Ce qui est intéressant de noter est que le pouvoir ne serait d’ailleurs pas si puissant si ceux qui le subissent ne croyaient pas en sa toute puissance. 

Or, Kafka montre en permanence les écarts entre ce que font ou sont réellement les personnes de pouvoir, qui font l’objet de commentaires permanents et autour de qui planent parfois un parfum de mystère et ce qu’on se représente d’elles : on les voit plus grandes, plus majestueuses et plus belles qu’elles ne sont en réalité, on leur prête des qualités et des capacités qu’elles n’ont pas forcément, bref, on les surestime et on se comporte d’une façon telle qu’on les rend, du même coup, très puissantes. 

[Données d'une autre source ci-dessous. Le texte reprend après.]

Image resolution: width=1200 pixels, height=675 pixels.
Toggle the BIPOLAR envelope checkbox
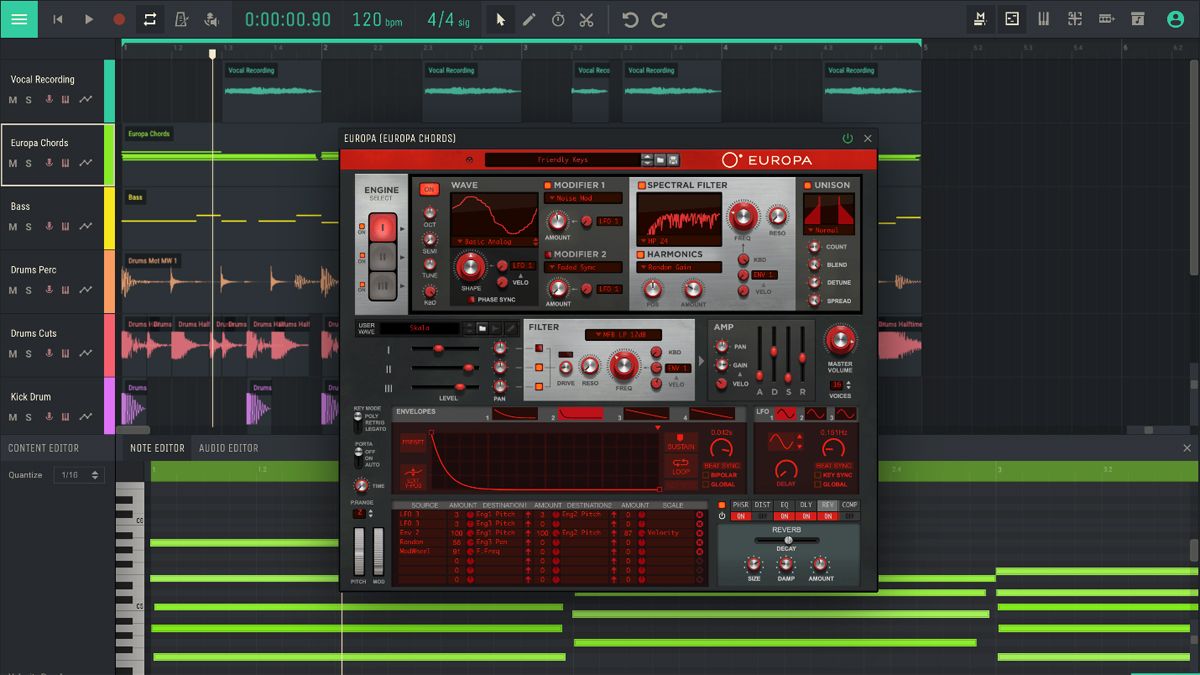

Paradoxe car la situation kafkaïenne est le plus souvent exprimée à contresens, comme l’écrivait précisément Étienne de La Boétie qui part d’un étonnement, celui « de voir des millions de millions d’hommes, misérablement asservis, et soumis tête baissée, à un joug déplorable, non qu’ils y soient contraints par une force majeure, mais parce qu’ils sont fascinés et, pour ainsi dire, ensorcelés par le seul nom d’un, qu’ils ne devraient redouter, puisqu’il est seul, ni chérir, puisqu’il est, envers eux tous, inhumain et cruel ». Il est vrai que le tyran n’est jamais vraiment seul : il dispose d’armées, de subalternes puissants à son service, qui ont eux-mêmes des subalternes, etc. La question centrale n’est donc pas celle du nombre, mais celle du fondement du pouvoir de certains sur d’autres. La fascination, l’ensorcellement sont au cœur du mécanisme de pouvoir. Le tyran « n’a de puissance que celle qu’on lui donne ». Nous sommes et vivons dans une démocratie, avec cette chance incroyable où nous pouvons confier notre avenir à certains selon un choix fait sur un discours au préalable exposé. Méfions-nous des discours alléchants qui n’ont d’autre but que de nous faire croire à un monde qui pourrait nous être meilleur sous des aspects sécuritaires sans limite. 

La démocratie n’est pas un monde sans risque, nous devons l’assumer.